Characterizing Disconnected Sets Using Open Sets in a Topological Space
Let \(X\) be a topological space and let \(A \subset X\). The set \(A\) is disconnected in \(X\) if and only if there exist two open sets \(U\) and \(V\) in \(X\) such that:
- \(A \subset U \cup V\)
- \(U \cap A \neq \varnothing\)
- \(V \cap A \neq \varnothing\)
- \((U \cap V) \cap A = \varnothing\)
This means that whenever a set \(A\) is disconnected, we can always find two disjoint, nonempty open sets in \(X\) that capture the two separate pieces of \(A\).
Conversely, the existence of such open sets guarantees that \(A\) is disconnected.
Why does this matter?
This characterization gives a concrete way to determine whether a subset \(A\) is disconnected within the ambient topological space \(X\), relying entirely on the structure of the open sets of \(X\).
A concrete example
Consider the subset \(A\) of the real line \(\mathbb{R}\):
$$ A = [0,1] \cup [2,3] \in X = \mathbb{R} $$
It is immediately clear that \(A\) is disconnected since it consists of two disjoint intervals:
- \([0,1]\)
- \([2,3]\)
The theorem tells us that there must be two open sets in \(X\) that separate these two pieces.
Choose two open intervals in \(\mathbb{R}\) that each intersect one of the components of \(A\):
- $ U = (-1,1.5) $
- $ V = (1.5,4) $
Both intervals are open subsets of the real line.
Their intersections with \(A\) are nonempty:
$$ U \cap A = [0,1] \neq \varnothing $$
$$ V \cap A = [2,3] \neq \varnothing $$
And they do not overlap on any part of \(A\):
$$ (U \cap V) \cap A = \varnothing $$
This shows that the two open intervals separate \(A\) into two disconnected components.
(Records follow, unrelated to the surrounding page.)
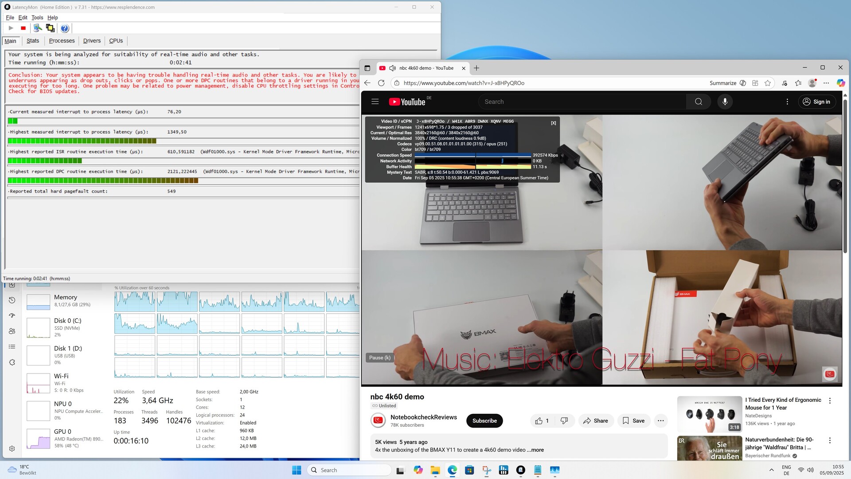Screen dimensions: 851x479
Task: Add page to favorites with star icon
Action: [768, 83]
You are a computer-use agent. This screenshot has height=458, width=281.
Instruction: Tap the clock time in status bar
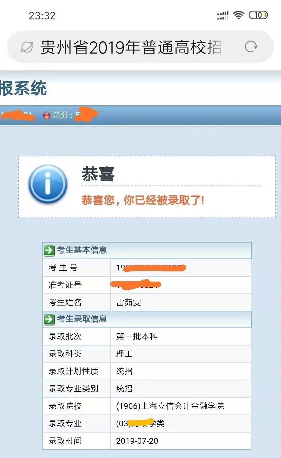[x=42, y=16]
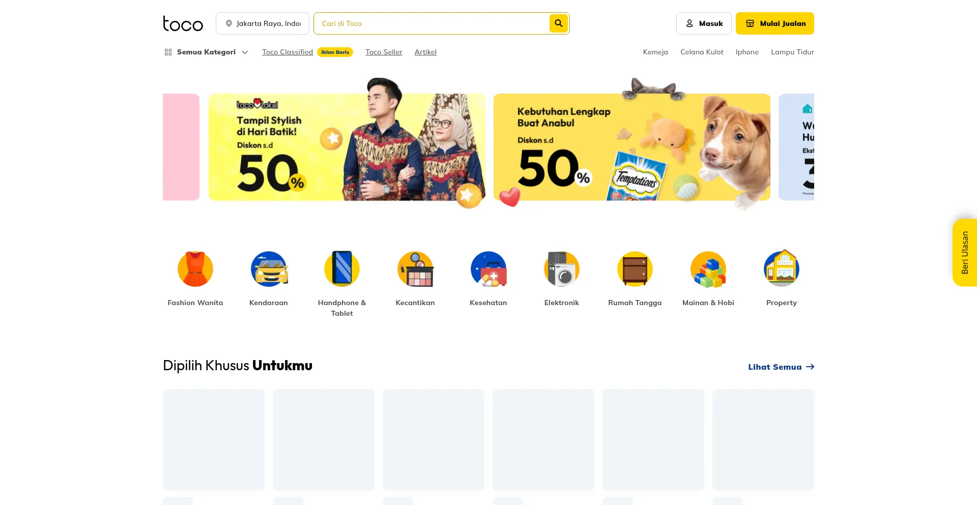Screen dimensions: 977x505
Task: Go to the Toco Seller page
Action: coord(384,52)
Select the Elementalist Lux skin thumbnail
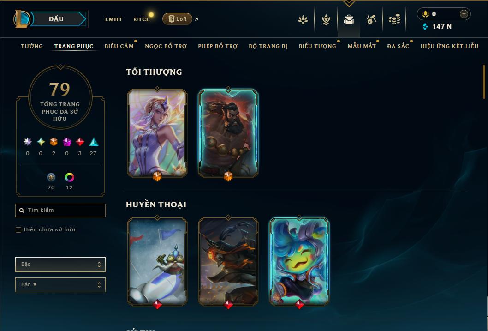Viewport: 488px width, 331px height. pyautogui.click(x=157, y=133)
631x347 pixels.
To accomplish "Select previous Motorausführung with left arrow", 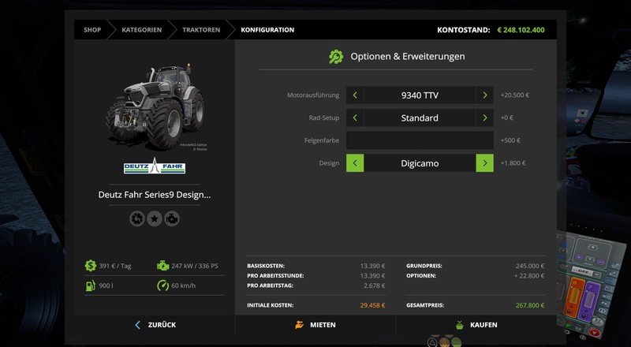I will [x=355, y=95].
Hence \(A\) is disconnected in \(\mathbb{R}\).
Example 2
Now consider a set consisting of just two points in \(\mathbb{R}\):
$$ A = \{1, 3\} \in X = \mathbb{R} $$
This set is disconnected because the points are isolated from each other, with no continuous path lying entirely inside \(A\) joining them.
To verify this via the open-set characterization, take:
$$ U = (0,2) $$
$$ V = (2,4) $$
Each one contains exactly one element of \(A\):
$$ U \cap A = \{1\} $$
$$ V \cap A = \{3\} $$
And their overlap contains no point of \(A\):
$$ U \cap V \cap A = \varnothing $$
Thus \(A\) decomposes into two nonempty and disjoint sets that are open in the subspace topology.
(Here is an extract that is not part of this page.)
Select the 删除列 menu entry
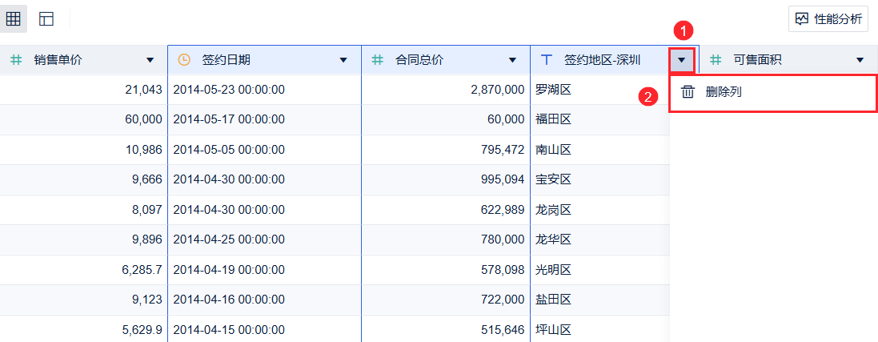This screenshot has height=342, width=878. 724,92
Therefore \(A\) is disconnected in \(\mathbb{R}\).
Example 3
Consider the plane \(\mathbb{R}^2\) with the entire \(x\)-axis removed:
$$ A = \{(x,y) \in \mathbb{R}^2 : y>0\} \cup \{(x,y) \in \mathbb{R}^2 : y<0\} $$
This set is disconnected: the open upper and lower half-planes are separated by a missing line.
Select the open sets:
$$ U = \{(x,y) : y> -1\} $$
$$ V = \{(x,y) : y< 1\} $$
These intersect \(A\) as follows:
- \(U \cap A\) contains the entire open upper half-plane
- \(V \cap A\) contains the entire open lower half-plane
No point of \(A\) lies in their intersection:
$$ (U \cap V) \cap A = \varnothing $$
Hence \(A\) is disconnected.
Proof
The proof breaks naturally into two directions.
A] If such open sets exist, then \(A\) is disconnected
Assume there exist open sets \(U\) and \(V\) in \(X\) satisfying the four conditions.
Define:
\[ P = U \cap A, \qquad Q = V \cap A \]
Under our assumptions:
- \(P\) and \(Q\) are nonempty
- \(P\) and \(Q\) are open in the subspace topology
- \(P \cap Q = (U \cap V) \cap A = \varnothing\)
- \(P \cup Q = A\) because \(A \subset U \cup V\)
Thus \((P,Q)\) is a separation of \(A\).
Therefore \(A\) is disconnected.
B] If \(A\) is disconnected, then such open sets exist
Now assume that \(A\) is disconnected.
By definition, \(A\) admits a separation, that is, two nonempty subsets
$$ P, Q \subset A $$
such that:
- each is open in the subspace topology on \(A\)
- they are disjoint
- they satisfy \(P \cup Q = A\)
Since \(P\) is open in \(A\), there exists an open set \(U\) in \(X\) with
$$ P = U \cap A $$
Likewise, because \(Q\) is open in \(A\), there exists an open set \(V\) in \(X\) with
$$ Q = V \cap A $$
We check the required conditions:
- From \(A = (U \cap A) \cup (V \cap A)\) we obtain \(A \subset U \cup V\)
- \(U \cap A = P \neq \varnothing\)
- \(V \cap A = Q \neq \varnothing\)
- \((U \cap V) \cap A = (U \cap A) \cap (V \cap A) = P \cap Q = \varnothing\)
All conditions are met.
Thus suitable open sets in \(X\) exist that separate \(A\).
C] Conclusion
We have shown that a subset \(A\) of a topological space \(X\) is disconnected if and only if it can be covered by two open sets that partition it into two nonempty, disjoint subsets.
This completes the argument.